J’ignorais alors que Sergio Leone avait tourné sa trilogie du dollar et ses autres grands westerns, ceux qui modelèrent le plus durablement mes fantasmes adolescents, dans le seul vrai désert européen. Je vénérais le mutisme et la silhouette mâle de l’homme sans nom. J’apprenais à mourir avec le Cheyenne, rien de moins. Je savais, et sais encore, quelle image va advenir, et cette attente jamais déçue décuple mon plaisir. Je sais qu’un sentiment de convoitise puis de dégoût va naître des gros plans sur les lèvres qui engloutissent des cerises rondes et brillantes et juteuses au début d’Il était une fois la révolution. Mon cœur se serre peu avant que le personnage de Juan Miranda interprété par Rod Steiger découvre les corps sans vie des enfants dans la grotte. J’éprouve par anticipation un sentiment de révolte à l’approche de la scène de la torture de Tuco dont les cris sont couverts par la musique d’un orchestre de prisonniers – Le Bon, la Brute et le Truand est sorti en 1964, soit deux ans après la fin de la guerre d’Algérie. Le colonialisme français avait fabriqué, un siècle plus tôt, un autre Far West.

Almería, donc. Moi, français par hasard – j’aurais aussi bien pu naître coréen comme mon frère ou ma sœur –, regardant un paysage d’Espagne autrefois filmé par un Italien qui me faisait croire que ce que je voyais, c’était l’Ouest américain : par le subterfuge du cinéma, l’histoire américaine s’écrit et se lit dans les paysages d’Europe. « Le vent d’Ouest parle », note quelque part Aragon dont le nom nous ramène en Espagne. C’est peut-être cela l’Ouest. Une voix qui s’adresse à nous, une certaine qualité du vent. L’Ouest américain n’est pas seulement en Amérique, mais partout. Il essaime, transporte ses rhizomes jusque dans le Bourbonnais. C’est un espace mobile et sentimental, donc ancré. Avant d’être une réalité géographique et géologique ou une donnée historique, l’Ouest parle à mon enfance. C’est quelque chose qui me lie à mon père, ligne de fuite et horizon fabuleux, espace de projection et de rétrospection, quelque chose comme un fil invisible rattachant les images du passé aux lieux du présent, si bien qu’il m’arrive souvent de me demander quel est le degré d’Amérique dans un paysage.
• • • •
- Consigne A -
Répondez à ces questions à partir de l'extrait du texte, une réponse par ligne :
(i) En quelle année l'extrait situe-t-il la sortie du film Le Bon, la Brute et le Truand ?
(ii) Quel acteur interprète le personnage de Juan Miranda ?
(iii) Quelle autre nationalité de naissance l'extrait présente-t-il comme tout aussi possible que la française ?

- Données -
• • • •
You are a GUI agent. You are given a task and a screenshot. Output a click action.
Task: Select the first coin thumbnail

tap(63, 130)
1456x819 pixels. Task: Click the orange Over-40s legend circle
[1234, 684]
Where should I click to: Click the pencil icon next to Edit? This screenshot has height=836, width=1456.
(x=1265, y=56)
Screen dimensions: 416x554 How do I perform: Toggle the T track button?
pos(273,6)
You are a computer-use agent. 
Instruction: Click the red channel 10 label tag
• • • •
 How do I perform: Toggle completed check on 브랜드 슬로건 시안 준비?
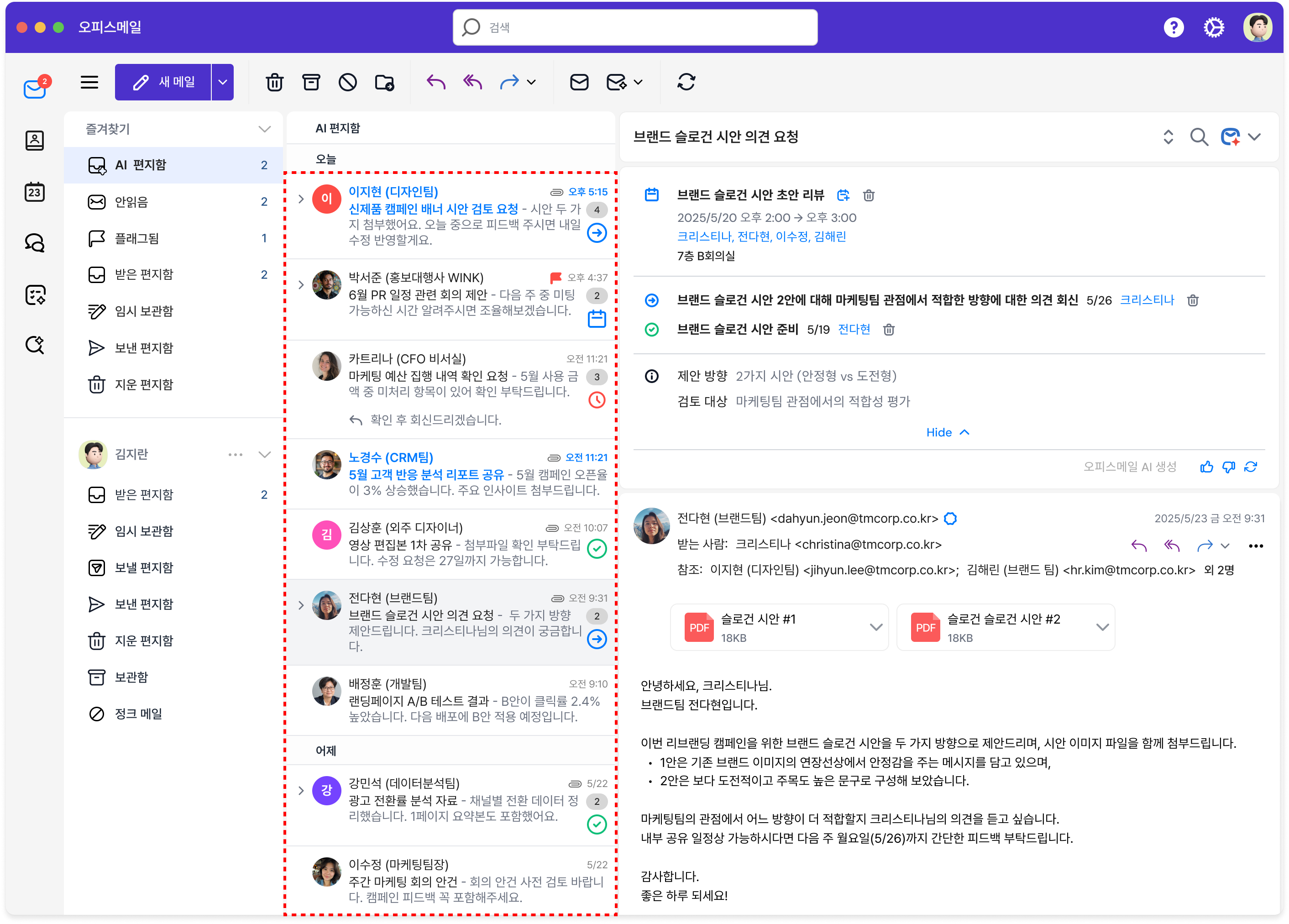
• • • •
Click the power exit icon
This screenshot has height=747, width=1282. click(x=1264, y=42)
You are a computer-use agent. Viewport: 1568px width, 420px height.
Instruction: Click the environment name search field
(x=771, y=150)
• • • •
- Consigne B -
Mettez dans un tableau Markdown à deux colonnes, « N° » pour le numéro et « Contenu » pour le texte, les lignes des rangées situées entre celle qui contient « Screen dimensions: 416x554 » et celle qui contient « Instruction: Click the red », incluses, en omettant les lignes vides.

- Corrigé A -
(i) 1964
(ii) Rod Steiger
(iii) Coréenne

- Corrigé B -
| N° | Contenu |
|---|---|
| 1 | Screen dimensions: 416x554 How do I perform: Toggle the T track button? |
| 2 | pos(273,6) |
| 3 | You are a computer-use agent.  |
| 4 | Instruction: Click the red channel 10 label tag |